もう1人は銀髪を後頭部でツインテールにまとめた、お人形のような可愛らしさを振りまく女の子。クリスちゃんだ。
バイオリン奏者のお父さんと、声楽家で外国人のお母さんの間に生まれたクリスちゃんは、ピアニストの父さんと、声楽教師の母さんを持つ僕の家とは、家族ぐるみで仲が良かった。
今日もこうして、公園でシロツメクサの冠を作って遊んでいる。
「そこはね、ここをこうして……」
「わぁ、すご〜い!」
本当に、僕はあの頃から彼女が好きだったんだろう。
だって、彼女が喜ぶ顔が見たくて、次に会える日までにって母さんと何度も練習して、コツを覚えたんだから。

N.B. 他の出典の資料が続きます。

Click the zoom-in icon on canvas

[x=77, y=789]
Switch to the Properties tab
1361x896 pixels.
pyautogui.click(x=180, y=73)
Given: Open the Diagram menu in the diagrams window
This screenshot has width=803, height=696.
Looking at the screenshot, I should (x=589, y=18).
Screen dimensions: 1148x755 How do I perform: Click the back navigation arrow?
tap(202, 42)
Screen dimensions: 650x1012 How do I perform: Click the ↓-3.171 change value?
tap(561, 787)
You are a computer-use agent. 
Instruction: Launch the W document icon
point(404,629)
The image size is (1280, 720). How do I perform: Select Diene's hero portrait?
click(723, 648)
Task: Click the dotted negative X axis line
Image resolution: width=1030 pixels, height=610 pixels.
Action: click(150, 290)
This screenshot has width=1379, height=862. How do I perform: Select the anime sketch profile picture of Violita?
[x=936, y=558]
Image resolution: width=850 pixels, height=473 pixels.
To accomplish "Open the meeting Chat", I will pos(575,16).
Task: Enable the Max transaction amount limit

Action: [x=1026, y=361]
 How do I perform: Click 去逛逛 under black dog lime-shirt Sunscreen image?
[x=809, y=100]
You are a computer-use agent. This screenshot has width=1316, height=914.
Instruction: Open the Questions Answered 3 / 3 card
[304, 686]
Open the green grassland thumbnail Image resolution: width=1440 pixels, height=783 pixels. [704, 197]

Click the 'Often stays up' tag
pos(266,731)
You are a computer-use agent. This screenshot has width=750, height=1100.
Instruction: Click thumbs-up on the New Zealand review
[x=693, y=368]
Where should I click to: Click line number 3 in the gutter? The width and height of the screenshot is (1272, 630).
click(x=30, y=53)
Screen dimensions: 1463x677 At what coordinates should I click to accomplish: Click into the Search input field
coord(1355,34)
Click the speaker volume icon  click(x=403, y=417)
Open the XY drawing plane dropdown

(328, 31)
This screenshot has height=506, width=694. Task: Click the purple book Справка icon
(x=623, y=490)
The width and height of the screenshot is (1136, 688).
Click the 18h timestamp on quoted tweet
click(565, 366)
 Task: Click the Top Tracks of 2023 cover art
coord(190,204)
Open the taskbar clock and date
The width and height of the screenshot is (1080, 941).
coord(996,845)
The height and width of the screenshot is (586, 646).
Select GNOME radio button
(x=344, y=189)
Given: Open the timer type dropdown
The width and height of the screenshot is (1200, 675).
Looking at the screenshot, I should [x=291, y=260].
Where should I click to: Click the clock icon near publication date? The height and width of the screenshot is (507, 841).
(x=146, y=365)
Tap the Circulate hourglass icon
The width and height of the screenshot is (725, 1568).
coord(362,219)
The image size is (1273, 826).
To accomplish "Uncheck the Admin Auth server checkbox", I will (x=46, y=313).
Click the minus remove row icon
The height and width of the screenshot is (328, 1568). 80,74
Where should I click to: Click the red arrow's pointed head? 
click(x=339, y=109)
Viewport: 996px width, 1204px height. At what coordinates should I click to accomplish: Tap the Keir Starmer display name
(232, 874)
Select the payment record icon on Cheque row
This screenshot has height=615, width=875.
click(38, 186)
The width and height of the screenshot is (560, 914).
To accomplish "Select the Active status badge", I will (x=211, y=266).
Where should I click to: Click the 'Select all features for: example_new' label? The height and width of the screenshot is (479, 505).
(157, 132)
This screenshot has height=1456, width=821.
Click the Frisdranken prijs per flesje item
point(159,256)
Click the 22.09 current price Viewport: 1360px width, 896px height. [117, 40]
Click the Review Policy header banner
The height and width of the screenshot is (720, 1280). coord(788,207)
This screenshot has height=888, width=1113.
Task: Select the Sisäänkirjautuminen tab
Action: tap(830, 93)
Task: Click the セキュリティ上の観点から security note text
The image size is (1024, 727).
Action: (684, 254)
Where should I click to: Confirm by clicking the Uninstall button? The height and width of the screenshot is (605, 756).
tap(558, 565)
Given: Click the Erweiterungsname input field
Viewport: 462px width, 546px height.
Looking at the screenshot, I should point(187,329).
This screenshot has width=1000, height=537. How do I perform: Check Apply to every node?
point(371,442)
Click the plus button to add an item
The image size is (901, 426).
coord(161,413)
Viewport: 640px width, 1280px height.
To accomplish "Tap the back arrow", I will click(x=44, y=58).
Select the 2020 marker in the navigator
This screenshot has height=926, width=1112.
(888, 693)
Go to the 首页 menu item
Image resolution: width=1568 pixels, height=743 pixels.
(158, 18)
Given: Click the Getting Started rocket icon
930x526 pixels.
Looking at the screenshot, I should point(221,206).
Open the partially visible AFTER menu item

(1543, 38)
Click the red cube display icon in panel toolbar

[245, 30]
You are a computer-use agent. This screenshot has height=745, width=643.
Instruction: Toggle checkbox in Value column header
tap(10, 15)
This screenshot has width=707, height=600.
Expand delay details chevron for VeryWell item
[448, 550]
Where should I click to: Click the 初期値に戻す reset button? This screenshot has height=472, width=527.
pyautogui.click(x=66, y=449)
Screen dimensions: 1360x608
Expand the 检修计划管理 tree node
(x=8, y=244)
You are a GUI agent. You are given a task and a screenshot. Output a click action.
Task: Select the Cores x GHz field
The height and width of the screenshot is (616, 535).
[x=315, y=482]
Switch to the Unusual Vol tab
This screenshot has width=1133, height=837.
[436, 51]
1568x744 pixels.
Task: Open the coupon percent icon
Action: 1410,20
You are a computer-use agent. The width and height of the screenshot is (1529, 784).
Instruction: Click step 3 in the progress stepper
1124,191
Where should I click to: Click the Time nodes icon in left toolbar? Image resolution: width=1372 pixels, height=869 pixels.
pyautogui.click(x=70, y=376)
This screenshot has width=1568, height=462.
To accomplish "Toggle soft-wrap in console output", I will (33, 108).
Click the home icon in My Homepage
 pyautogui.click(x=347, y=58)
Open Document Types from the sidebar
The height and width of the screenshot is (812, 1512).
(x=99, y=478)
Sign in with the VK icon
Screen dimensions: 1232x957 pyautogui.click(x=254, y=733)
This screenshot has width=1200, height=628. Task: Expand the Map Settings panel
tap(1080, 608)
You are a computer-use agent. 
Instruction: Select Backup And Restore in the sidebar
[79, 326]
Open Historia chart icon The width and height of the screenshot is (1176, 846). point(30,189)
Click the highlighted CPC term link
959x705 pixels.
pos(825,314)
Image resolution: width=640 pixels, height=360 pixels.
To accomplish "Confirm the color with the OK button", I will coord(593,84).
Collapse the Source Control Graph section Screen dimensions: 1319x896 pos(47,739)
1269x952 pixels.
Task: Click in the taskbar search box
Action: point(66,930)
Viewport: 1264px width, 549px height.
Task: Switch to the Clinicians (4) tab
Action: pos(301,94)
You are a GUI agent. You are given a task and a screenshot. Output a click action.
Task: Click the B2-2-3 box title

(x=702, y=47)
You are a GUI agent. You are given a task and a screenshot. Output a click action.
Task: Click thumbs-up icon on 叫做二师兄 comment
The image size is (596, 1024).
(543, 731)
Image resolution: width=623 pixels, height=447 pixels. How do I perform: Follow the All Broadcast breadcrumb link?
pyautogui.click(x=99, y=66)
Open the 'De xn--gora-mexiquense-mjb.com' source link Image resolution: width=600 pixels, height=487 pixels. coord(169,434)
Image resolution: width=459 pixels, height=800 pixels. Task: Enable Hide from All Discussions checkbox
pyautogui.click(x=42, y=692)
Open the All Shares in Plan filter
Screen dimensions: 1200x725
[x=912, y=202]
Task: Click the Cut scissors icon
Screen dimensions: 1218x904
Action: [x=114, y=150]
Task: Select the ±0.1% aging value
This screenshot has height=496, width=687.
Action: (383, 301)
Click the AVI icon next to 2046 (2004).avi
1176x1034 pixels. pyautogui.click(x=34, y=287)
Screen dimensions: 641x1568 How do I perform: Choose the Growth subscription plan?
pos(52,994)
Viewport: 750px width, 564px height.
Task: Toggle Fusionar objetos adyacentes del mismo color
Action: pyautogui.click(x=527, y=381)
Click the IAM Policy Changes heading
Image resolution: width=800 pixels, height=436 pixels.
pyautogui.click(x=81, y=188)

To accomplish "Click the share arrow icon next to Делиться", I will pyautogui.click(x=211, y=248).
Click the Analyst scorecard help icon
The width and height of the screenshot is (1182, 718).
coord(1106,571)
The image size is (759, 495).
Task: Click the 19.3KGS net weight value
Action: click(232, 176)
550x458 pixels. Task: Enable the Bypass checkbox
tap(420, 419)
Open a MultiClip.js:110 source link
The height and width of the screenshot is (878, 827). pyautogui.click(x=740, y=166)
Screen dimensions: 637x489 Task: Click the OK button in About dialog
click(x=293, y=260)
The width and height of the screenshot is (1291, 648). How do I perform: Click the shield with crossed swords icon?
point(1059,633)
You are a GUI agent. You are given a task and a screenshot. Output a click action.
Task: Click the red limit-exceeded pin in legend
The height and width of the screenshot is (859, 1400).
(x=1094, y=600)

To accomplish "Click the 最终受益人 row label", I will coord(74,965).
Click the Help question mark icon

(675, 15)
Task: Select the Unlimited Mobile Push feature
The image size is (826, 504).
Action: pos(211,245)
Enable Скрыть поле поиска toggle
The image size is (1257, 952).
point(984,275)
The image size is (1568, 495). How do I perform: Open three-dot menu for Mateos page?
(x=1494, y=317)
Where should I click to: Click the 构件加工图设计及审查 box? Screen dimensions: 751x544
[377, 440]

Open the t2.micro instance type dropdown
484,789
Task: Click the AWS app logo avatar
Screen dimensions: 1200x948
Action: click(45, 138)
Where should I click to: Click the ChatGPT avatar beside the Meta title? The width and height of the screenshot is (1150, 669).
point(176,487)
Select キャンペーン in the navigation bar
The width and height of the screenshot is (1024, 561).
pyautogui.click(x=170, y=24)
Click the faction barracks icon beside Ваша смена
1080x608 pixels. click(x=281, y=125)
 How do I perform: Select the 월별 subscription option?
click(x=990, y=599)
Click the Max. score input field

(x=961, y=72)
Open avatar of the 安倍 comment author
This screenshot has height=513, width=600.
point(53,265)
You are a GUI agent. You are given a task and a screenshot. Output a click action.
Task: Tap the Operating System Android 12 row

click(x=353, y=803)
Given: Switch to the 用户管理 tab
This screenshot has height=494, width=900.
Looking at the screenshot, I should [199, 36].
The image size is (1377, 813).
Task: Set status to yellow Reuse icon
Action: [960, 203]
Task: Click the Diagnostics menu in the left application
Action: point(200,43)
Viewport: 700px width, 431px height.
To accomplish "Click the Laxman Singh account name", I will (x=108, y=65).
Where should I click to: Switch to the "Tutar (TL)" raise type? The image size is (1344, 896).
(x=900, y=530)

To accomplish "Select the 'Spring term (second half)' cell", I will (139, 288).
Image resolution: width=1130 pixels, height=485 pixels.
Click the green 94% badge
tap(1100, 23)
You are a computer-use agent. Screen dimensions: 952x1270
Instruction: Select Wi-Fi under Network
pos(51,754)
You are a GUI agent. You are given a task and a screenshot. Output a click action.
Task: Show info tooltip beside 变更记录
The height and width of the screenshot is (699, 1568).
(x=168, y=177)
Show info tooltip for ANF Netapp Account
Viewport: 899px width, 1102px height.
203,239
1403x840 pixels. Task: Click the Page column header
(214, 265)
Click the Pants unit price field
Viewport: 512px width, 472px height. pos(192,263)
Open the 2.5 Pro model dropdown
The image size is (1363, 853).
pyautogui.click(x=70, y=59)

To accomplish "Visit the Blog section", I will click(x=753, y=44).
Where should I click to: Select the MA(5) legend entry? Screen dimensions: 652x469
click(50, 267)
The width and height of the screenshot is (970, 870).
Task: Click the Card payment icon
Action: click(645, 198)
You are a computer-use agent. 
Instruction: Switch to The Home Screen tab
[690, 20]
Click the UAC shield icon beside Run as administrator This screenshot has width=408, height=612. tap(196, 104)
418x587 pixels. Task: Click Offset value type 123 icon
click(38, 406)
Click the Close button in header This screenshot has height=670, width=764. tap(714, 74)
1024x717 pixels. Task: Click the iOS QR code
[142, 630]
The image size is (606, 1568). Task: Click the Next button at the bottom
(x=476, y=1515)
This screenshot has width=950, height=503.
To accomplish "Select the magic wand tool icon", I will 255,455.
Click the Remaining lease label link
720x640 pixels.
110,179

出来上がったシロツメクサの冠を、クリスちゃんの頭にのせる。
クリスちゃんは大喜びで、その大きな目を輝かせた。
「クリスちゃん、まるでおひめさまみたい」
「本当!?あたし、おひめさま?」
「うん。とってもにあってるよ」
シロツメクサの冠を頭に、くるりと回って見せる彼女に微笑みながら、僕はそう答えた。
するとクリスちゃんは、何か思いついたような顔でもう一度座り、自分が作っていたシロツメクサの冠を手に取ると、再びその茎を編み始める。
「できた!」
やがて、クリスちゃんの冠も完成した。
僕が作ったものに比べて、少し形が崩れてはいるけれど、彼女が一生懸命作ったのはよく伝わってきていた。
「はい、ジュンくん。これあげる!」
「これ、ボクに?」
「うん!ほら、これでおそろい!」
そう言って立ち上がった彼女は、僕の頭にそれをのせた。
雪のような銀髪を春風になびかせ、その小さな顔に満面の笑みを浮かべながら。
「あたしがおひめさまだから、ジュンくんはおーじさま!」
「おうじさま?ボクが、クリスちゃんの?」
「うん!だってジュンくん、とってもおーじさまっぽいんだもん!」
「ボクが、おうじさま……。うん、それならボク、クリスちゃんのおうじさまになる!」
あの頃の僕らは幼かったから、この言葉にも特に深い意味はなかった。
でも、この時の言葉がこの後、僕に大きな影響を与えることになるなんて、この頃の僕は知る由もなかった。